If it's a Maxtor, then the Maxtor diags are the first thing to try. If it froze & clicked for a while during format, that could have just been some sectors being marked as bad. Run the full diagnostic including the surface scan. If it comes up clean, then you just had some bad sectors that are now marked as such. If it's got bigger problems, then you'll get an error code & you can RMA it.

Maarchk
02-23-2004, 10:24 AM
A few years ago i kiled a few hd's and they clicked and clacked for me. I had never thought about being able to save them but i held onto the drives just in case. Thank you for all your help guys. I am glad we have such helpful folks around.
:)

-m

ray
02-23-2004, 10:47 AM
Originally posted by eSDeeLoco
Cheapie you might want to consider an external USB enclosure that you can put the IDE hard drive in. That way you install it then just plug it in your USB port, and if you have Windows XP it will automatically recognize it as a Mass Storage device. I did this for my buddies hard drive that he thought was dead, and it worked like a charm.

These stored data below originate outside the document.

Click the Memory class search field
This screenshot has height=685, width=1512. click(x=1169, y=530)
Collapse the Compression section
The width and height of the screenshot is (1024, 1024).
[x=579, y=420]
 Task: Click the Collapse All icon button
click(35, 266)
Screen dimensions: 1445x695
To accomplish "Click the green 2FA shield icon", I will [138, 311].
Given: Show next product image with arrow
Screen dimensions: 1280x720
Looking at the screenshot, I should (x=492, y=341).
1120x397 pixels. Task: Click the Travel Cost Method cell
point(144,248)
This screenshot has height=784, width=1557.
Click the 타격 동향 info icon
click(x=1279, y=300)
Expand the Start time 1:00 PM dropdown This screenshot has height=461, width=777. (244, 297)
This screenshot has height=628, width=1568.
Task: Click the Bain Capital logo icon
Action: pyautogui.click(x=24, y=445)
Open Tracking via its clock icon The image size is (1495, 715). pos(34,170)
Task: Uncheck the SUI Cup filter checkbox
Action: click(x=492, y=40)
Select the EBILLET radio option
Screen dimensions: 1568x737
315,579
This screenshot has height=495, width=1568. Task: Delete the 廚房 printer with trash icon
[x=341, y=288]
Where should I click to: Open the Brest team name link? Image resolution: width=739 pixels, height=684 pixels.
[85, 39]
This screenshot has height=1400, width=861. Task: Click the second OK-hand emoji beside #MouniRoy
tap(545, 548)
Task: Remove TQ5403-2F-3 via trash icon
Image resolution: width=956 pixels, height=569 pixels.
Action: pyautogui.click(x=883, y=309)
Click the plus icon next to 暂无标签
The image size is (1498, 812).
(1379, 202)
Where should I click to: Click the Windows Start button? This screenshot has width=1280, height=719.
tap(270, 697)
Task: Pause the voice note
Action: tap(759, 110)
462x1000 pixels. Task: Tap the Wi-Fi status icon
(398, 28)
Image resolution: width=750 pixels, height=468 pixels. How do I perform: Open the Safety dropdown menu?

*edit* Here's the one I got:

http://www.pcmicrostore.com/PartDetail.aspx?q=b:1458;c:36232;p:10500943

You can use it for an external DVD burner later if you wanted to.

:stupid:

I had my 6 year old WD hard drive click itself to death about 1.5 months ago. I plugged it into my external casing and hooked it up to my laptop. A couple hours later I had retrieved everything I wanted.

Maarchk
02-23-2004, 03:00 PM
Will the enclosure work with both fat32 and ntfs?

TIA

Mark

ray
02-23-2004, 03:01 PM
Originally posted by Maarchk
Will the enclosure work with both fat32 and ntfs?

TIA

Mark

The enclosure should detect both NTFS and FAT32 drives if that is what you're asking, but that doesn't mean your operating system will detect it. I forget what the compatabilities were between OS and NTFS/FAT32, but if i'm not mistaken, Win98 machines can't see NTFS partitions.

Devhux
02-23-2004, 03:36 PM
Here's the breakdown:

FAT32 - Win95 OSR2, Win98, WinME, Win2000, WinXP
NTFS - Windows NT, 2000, & XP

Maarchk
02-23-2004, 03:52 PM
Sorry for my lack of description. I have fat32 dead hard drives. And i am currently running xp. And i wanted to see if the drive would work with the computer. Which i am pretty sure it would from what you guys have said. It would not work the other way but this way sounds good.
Perhaps the freezer/enclosure combo ;)

Thanks for your help guys,

Mark

Oh and for zippy, I am gonna back my stuff up on disc :) I just bought a DVD 8x burner from amazon. :)

Markel
02-23-2004, 09:34 PM
Originally posted by Kevster
Also, you may just try and put that HD in the freezer for a while to get the electronics nice and cold then try and boot it up. If it does, get everything off it as quickly as possible. I've had many drives fail and the freezer trick works most of the time to get the data off it.
And if that fails, consider the 199 other possibilities in 200 Ways To Revive A Hard Drive (http://www.hddrecovery.com.au/downloads/200ways.pdf)

SmokeyDP
02-23-2004, 10:03 PM
My brothers 20Gig western Digital crapped out last night. I was able to put it in my USB 2.0 enclosure and copy what ever I needed off of it without a hitch.